Hay quien le atrae, caso de Selden (Eric Stoltz), abogado, con el que establece un juego, un pulso, en el que late una atracción mutua, que ninguno de los dos pretende materializar, porque él no es lo suficientemente rico, pero con la que juegan, como quien acerca el dedo a la llama que la atrae pero la aparta cuando empieza a sentir la quemadura. Las secuencias iniciales se modulan sobre su danza, la de sus sentimientos asediando a los del otro, como una carga de caballería que rodea al enemigo apostado. La tensión se consume bajo las palabras, contoneándose aunque algún beso se deslice fugaz en algún pasajero resquicio de la coreografía de gestos y miradas, con las palabras como corazas y lanzas. Hay quien es rico, pero no lo suficientemente atractivo, como Rosedale (Anthony La Paglia), y es desechado, o puesto en la cola de pretendientes, aunque le proponga matrimonio. Hay quien le ayuda en unas inversiones, como Tresnor (Dan Ackroyd), pero más bien es una estrategia para con la deuda establecida conseguir sus favores sexuales. Hay quien, como Gryce (Pearce Quigley) parece poseer los adecuados ingredientes de marido, pero es testigo del flirteo con Selden, y desiste en su interés.
Pero las decepciones comenzarán a arrasar el escenario de ese escaparate, rebosante de luz, en el que parecía flotar. Y comenzará a ver cómo esa casa de la alegría que es la sociedad en la que quiere hacerse un lugar, y encontrar su vitrina particular inmune y apoltronada, no es sino es sino una jaula de fieras depredadoras y salvajes que, tras el camuflaje de los rituales, de las convenciones, cortesías y buenas maneras, se dedican a despedazar a quien no encaja en su escenario, o no complace como debiera o no cumple la función a la que se le relega. La matanza se realiza de forma silenciosa, incluso sin abandonar la sonrisa, como la aterradora Bertha (una excepcional Laura Linney), o quizá con expresión de condolencia. Lily va cayendo por el desagüe, y se convierte en una pelusa que desentona en el vestido, o en una mancha incómoda que da cierto reparo escurrir.
Martin Scorsese realizó otro tipo de aproximación al universo de Edith Wharton en La edad de la inocencia (1993). Su estilo, exuberante, de montaje restallante, buscaba hacer sentir, a la vez que desnudar en su condición de ilusión, la dramatización del sentimiento amoroso. Su carne y su representación. Cómo conmociona oler la sombrilla de la mujer que se ama, y adora, y a la vez mostrar que es un gesto forjado en la ilusión, en la sugestión, porque la sombrilla es de otra mujer.
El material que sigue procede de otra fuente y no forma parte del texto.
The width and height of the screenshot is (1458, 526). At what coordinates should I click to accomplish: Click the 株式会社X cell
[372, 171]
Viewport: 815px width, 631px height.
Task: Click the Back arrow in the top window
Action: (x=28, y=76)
Scorsese nos hacía latir con esa enajenación que es la pasión, que arde con la expectación, casi consumiendo una vida con el sueño de un anhelo, de un momento que se desea realizar; en la expectativa, en la espera, en la promesa el escenario de la pasión arde, como la propia vida, la música de la ilusión. Terence Davies, que adapta como guionista la obra de Wharton, opta por un tratamiento más distanciado, como si destripara el muñeco de trapo que ha acompañado las noches de tu infancia. La música aparece (de modo significativo) contadamente, casi no hay transiciones entre secuencias, como si fueran compartimentos de un tren las distintas secuencias, vitrinas en las que los personajes están encajados, incluso cuando los personajes están rodeados de océano, o se pasea por la playa (para sentir que viene hacia ti alguien que de nuevo quiere encerrarte en su contraído mundo). Su concentración narrativa destila hasta desangrar las esencias, como si eliminara lo accesorio, y dejara al descubierto la ceremonia de un vacío, la desaparición de una alegría, de un cuerpo, de una mujer. En las secuencias finales de La edad de la inocencia, el personaje de Daniel Day Lewis prefería seguir viviendo con los reflejos de una ilusión, con el recuerdo de una pasión no realizada. Al final de La casa de la alegría, sólo quedan las lágrimas del sentimiento desperdiciado ante el cadáver de una cruenta cacería.